**EXERCISES TO COMPLETE**
(1) From the Doua Thor profile, output the passage that opens with the words containing "Who or what" and closes with "to step up.", reproducing it verbatim.
(2) In the Doua Thor profile, how old was Doua Thor when the family resettled in Detroit, Michigan?

**TEXT PASSAGE**
-*-
Doua Thor, 38
Executive Director, White House Initiative on Asian Americans and Pacific Islanders, Department of Education
Hometown: Detroit, MI
How did you get here?
My family came to the U.S. as refugees and resettled in Detroit, Michigan when I was 2 years old. I spent most of my youth volunteering and working with refugee children. That community service led me to work at a community-based organization supporting refugee families who worked hard to build opportunities for their own children. As a direct service provider, I became aware of how institutions such as hospitals and schools were not providing adequate language services to clients. I then longed for opportunities to impact change at a larger systemic level. With support from a mentor, I went on to do an internship in Washington, DC, which changed my view of what was possible. The internship taught me that public policy could be a path to impacting systemic change. Since then I have stayed in Washington, DC for almost 15 years.
Who or what has been the greatest influence on your career?
The greatest influence in my career has been Hmong women. In particular my mother and long-time mentors KaYing Yang and Bo Thao. These women inspire and keep me grounded through their life long commitment to community service. In their own way, each has taught me to be thankful for the opportunity I have to serve and to be responsible for opening the doors for others to step up.
What do you consider your greatest accomplishment during the Obama administration?
At the signing of the Executive Order reestablishing the White House Initiative on AAPIs in 2009, the President said, “No community should be invisible to its government.” This sentiment expresses what I’ve been able to be a part of accomplishing here in the Administration. There are so many examples of where we have been able to shed light on and tell the story of AAPI communities across the country to federal agencies and the general public. As a member of this team, I have been able to utilize our platform to build more understanding than ever in the federal government at the regional and national level about AAPI communities. For a community that has for so long been invisible, I consider this an accomplishment that will last.
-*-
Stored data entries:

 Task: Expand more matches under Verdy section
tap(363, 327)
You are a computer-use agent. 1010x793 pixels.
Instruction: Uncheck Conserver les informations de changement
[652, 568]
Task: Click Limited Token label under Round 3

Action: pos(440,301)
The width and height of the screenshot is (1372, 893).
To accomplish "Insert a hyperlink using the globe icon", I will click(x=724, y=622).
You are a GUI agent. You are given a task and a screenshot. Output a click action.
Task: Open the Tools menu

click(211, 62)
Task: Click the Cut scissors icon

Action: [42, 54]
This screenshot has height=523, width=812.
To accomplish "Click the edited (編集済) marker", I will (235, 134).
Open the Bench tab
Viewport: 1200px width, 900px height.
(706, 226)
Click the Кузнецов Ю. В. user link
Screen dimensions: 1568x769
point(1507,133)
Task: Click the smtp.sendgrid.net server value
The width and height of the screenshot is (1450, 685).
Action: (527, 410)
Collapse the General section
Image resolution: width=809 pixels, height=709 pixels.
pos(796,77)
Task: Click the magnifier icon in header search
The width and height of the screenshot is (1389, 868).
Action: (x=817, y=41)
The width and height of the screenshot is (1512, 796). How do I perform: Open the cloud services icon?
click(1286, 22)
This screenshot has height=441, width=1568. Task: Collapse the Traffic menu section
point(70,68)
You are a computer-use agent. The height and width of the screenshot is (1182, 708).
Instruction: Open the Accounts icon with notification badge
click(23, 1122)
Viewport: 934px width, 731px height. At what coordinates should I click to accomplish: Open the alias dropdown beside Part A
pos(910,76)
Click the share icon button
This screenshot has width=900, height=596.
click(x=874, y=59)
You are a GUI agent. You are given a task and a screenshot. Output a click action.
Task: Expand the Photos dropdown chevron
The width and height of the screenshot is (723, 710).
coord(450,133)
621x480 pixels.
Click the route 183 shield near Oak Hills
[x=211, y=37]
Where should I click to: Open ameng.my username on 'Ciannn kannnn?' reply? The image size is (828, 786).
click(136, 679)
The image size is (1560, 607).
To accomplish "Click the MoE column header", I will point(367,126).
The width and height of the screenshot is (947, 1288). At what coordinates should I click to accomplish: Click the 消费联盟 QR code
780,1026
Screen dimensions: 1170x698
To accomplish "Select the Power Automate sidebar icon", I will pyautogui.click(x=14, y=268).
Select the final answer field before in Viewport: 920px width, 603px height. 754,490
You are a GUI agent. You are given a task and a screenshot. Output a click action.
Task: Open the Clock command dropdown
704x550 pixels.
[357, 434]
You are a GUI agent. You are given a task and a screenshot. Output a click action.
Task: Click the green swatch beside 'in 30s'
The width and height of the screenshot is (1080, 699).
-*-
**ANSWERS GIVEN**
(1)
Who or what has been the greatest influence on your career?
The greatest influence in my career has been Hmong women. In particular my mother and long-time mentors KaYing Yang and Bo Thao. These women inspire and keep me grounded through their life long commitment to community service. In their own way, each has taught me to be thankful for the opportunity I have to serve and to be responsible for opening the doors for others to step up.

(2) 2 years old.